Abstract: This piece situates itself in a chain of scholarly responses to Ramón Menéndez Pidal's theoretical framing of the "relics" of the medieval Spanish epic. It does so by revisiting Catherine Brown's "The Relics of Menéndez Pidal: Mourning and Melancholia in Hispanomedieval Studies," a seminal article published in La corónica in 1995 (vol. 24, no.1). Brown's article underlines Menéndez Pidal's abiding influence on epic studies and explores his idiosyncratic discourse, and critical framework, of loss and recuperation, understood as both the dearth of surviving texts and as a way of reading the epic's themes and modes.
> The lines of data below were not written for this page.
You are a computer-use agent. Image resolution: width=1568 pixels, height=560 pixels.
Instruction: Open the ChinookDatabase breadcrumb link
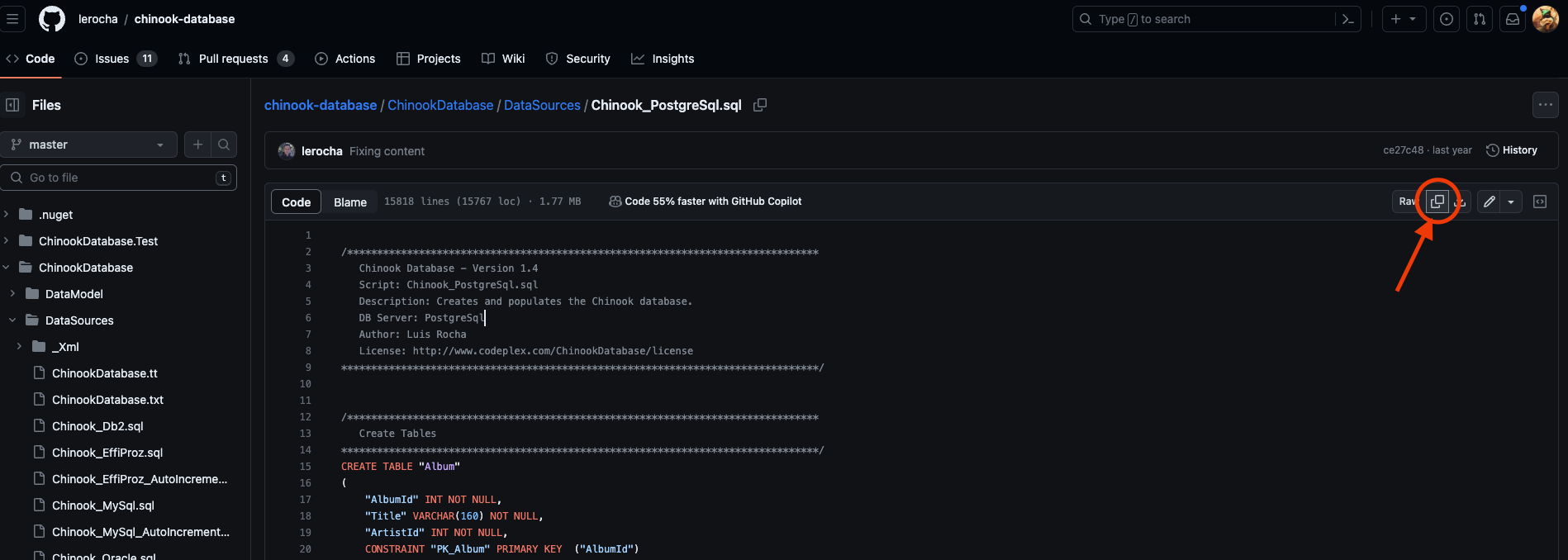click(x=440, y=105)
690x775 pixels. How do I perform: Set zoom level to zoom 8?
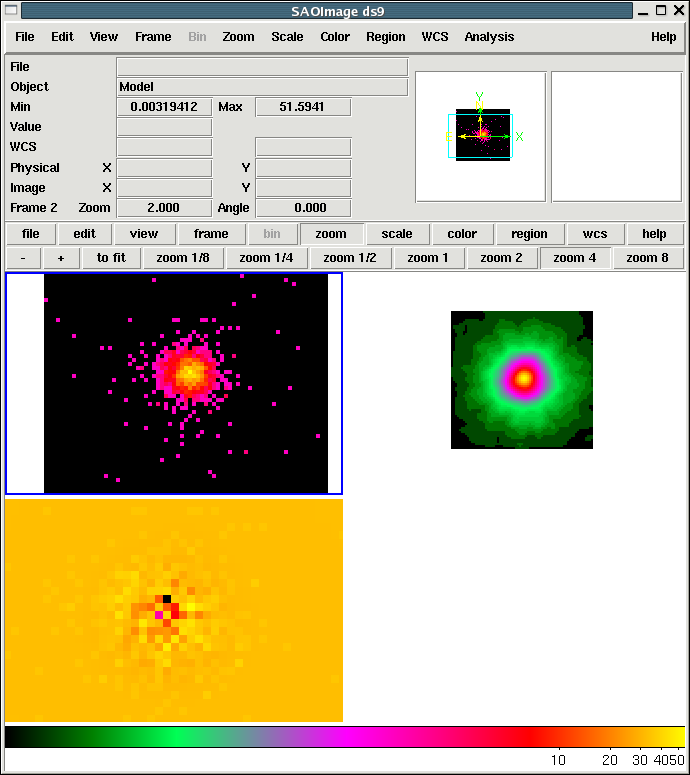coord(648,258)
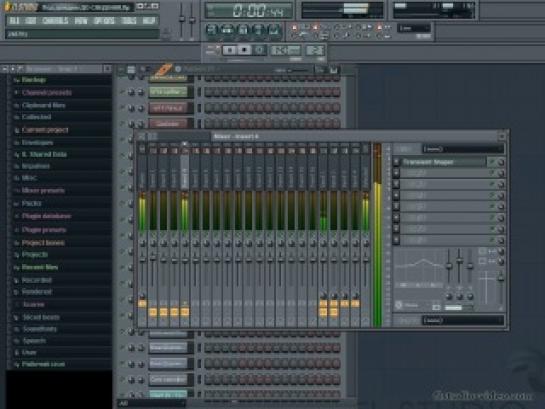The width and height of the screenshot is (545, 409).
Task: Open the first item in the main menu bar
Action: [14, 21]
I highlight, in both Menéndez Pidal's Reliquias, and in Brown's assessment of its impact, a willingness to linger on contradiction and to accept that recovering wholeness for the epic tradition requires us to confront loss, partiality, and even futility. Inspired by the vestigial framework set out by Menéndez Pidal, and nuanced and revalidated by Brown, I argue that epic studies today needs to unashamedly inhabit, and to continue to explore, a middle ground that is both fragmentary and brimming with creative potential. Buoyed by Brown's invitation not to despair in the act of reassembling the epic, and maybe even to see tragicomedy therein, I suggest that it is in the very nature and narrative of epic to shape identities from unlikely and varied combinations. Epic's missing pieces are also its imaginative asset.